== Excerpted records

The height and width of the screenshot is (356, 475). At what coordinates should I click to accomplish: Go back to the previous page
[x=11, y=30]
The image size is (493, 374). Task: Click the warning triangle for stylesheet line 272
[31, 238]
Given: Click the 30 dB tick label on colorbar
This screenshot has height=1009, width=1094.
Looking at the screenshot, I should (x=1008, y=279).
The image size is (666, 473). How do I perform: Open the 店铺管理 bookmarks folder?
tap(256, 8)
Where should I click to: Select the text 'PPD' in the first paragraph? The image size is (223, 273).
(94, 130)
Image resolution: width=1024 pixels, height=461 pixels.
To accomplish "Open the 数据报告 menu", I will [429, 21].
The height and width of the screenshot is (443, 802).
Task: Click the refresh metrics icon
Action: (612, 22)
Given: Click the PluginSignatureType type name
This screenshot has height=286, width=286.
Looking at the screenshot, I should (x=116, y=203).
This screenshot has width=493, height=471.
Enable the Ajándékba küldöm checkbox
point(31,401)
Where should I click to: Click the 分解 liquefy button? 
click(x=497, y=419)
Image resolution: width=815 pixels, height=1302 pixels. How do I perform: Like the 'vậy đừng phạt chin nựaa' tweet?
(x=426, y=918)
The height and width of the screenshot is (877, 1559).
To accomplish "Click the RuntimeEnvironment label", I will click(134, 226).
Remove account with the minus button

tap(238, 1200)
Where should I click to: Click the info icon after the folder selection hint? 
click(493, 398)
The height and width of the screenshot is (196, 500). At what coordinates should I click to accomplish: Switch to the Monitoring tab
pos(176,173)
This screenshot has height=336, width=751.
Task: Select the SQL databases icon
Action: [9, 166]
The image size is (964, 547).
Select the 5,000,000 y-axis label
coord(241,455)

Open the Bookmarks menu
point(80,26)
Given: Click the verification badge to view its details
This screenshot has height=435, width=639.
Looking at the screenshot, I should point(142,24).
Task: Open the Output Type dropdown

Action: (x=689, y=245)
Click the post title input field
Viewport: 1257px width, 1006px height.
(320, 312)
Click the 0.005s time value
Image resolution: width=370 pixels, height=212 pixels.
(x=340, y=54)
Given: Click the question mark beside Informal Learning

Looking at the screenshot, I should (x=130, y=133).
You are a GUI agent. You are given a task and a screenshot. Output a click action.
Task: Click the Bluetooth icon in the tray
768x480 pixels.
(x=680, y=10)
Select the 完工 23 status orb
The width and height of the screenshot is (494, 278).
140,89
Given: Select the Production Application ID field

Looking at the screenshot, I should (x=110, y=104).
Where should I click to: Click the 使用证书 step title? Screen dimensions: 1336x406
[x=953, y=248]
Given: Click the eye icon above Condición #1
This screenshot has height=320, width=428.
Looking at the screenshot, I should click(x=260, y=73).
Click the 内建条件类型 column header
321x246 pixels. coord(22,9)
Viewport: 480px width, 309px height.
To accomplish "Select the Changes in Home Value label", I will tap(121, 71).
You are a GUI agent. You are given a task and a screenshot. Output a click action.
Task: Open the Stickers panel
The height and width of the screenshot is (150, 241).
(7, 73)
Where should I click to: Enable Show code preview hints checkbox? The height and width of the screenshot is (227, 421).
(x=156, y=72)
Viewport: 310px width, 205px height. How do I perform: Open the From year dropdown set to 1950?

====

What this task involves:
The answer should hold only the lines from the start of the records above through the line containing "Image resolution: width=1024", each set down exactly.

Answer box:
The height and width of the screenshot is (356, 475). At what coordinates should I click to accomplish: Go back to the previous page
[x=11, y=30]
The image size is (493, 374). Task: Click the warning triangle for stylesheet line 272
[31, 238]
Given: Click the 30 dB tick label on colorbar
This screenshot has height=1009, width=1094.
Looking at the screenshot, I should (x=1008, y=279).
The image size is (666, 473). How do I perform: Open the 店铺管理 bookmarks folder?
tap(256, 8)
Where should I click to: Select the text 'PPD' in the first paragraph? The image size is (223, 273).
(94, 130)
Image resolution: width=1024 pixels, height=461 pixels.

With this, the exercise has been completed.